Então o que será que leva nossos cerca de 91,8 milhões de brasileiros ocupados, segundo o IBGE, a extrapolarem as horas normais de trabalho? Quando o tempo a mais é algo pontual, faz até sentido. Mas incorporar uma rotina extra no emprego pode ser danoso à saúde e um indicador de mau gerenciamento do tempo.
No lado oposto do absenteísmo, o presenteísmo é algo muito notado em outra nações que aparecem no mesmo levantamento. Em primeiro lugar na lista, o trabalhador dos Emirados Árabes Unidos fica em média 24 horas a mais no trabalho a cada mês. Naquele país, 71% afirmam que o seu ambiente de trabalho sofre de presenteísmo. Enquanto no Reino Unido, que aparece em oitavo lugar na pesquisa da Maxis GBN, o excesso de presença das pessoas no local de trabalho foi sentido por 86% dos empregados no país em 2018, segundo o blog do Fórum Econômico Mundial.

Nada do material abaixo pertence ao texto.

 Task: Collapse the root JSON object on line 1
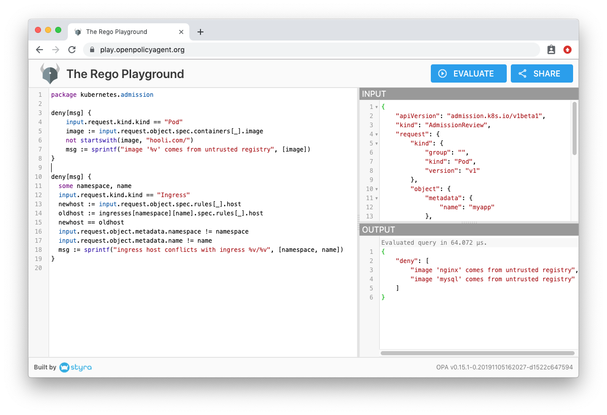pos(377,107)
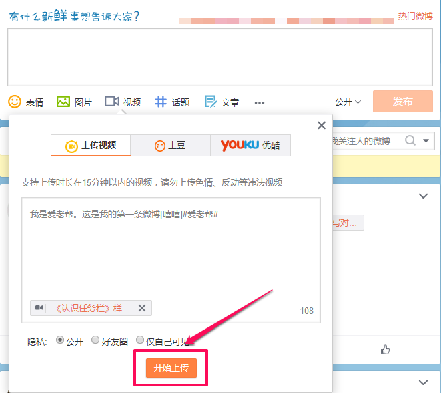This screenshot has height=393, width=441.
Task: Click the 视频 video camera icon
Action: (111, 102)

Uma comparação com outro termo trazido para o “presenteísmo” por uma pesquisa citada no blog anterior, é “pessoas indo ao trabalho doentes” (em tradução livre). Isso significa que aqueles 86% dos entrevistados afirmaram que houve casos de pessoas indo ao trabalho mesmo quando reclamando de alguma doença.
País |
Média de horas extras trabalhadas por mês |
1º Emirados Árabes Unidos |
24 |
2º Estados Unidos |
23,2 |
2º Hong Kong RAE |
23,2 |
3º França |
22,4 |
4º Índia |
21,2 |
4º Rússia |
21,2 |
7º Brasil |
18 |
8º Reino Unido |
17,2 |
9º México |
16 |
10º África do Sul |
14,8 |
Trabalho em excesso e esgotamento
Recentemente um termo começou a dar medo e ficou famoso entre os trabalhadores e líderes: a síndrome de burnout. O conjunto de sintomas que ela representa é derivado do estresse e excesso de trabalho, que leva ao desgaste físico e emocional da pessoa. Recentemente a Organização Mundial da Saúde a incluiu na nova Classificação Internacional de Doenças (CID) como “um fenômeno ligado ao trabalho”.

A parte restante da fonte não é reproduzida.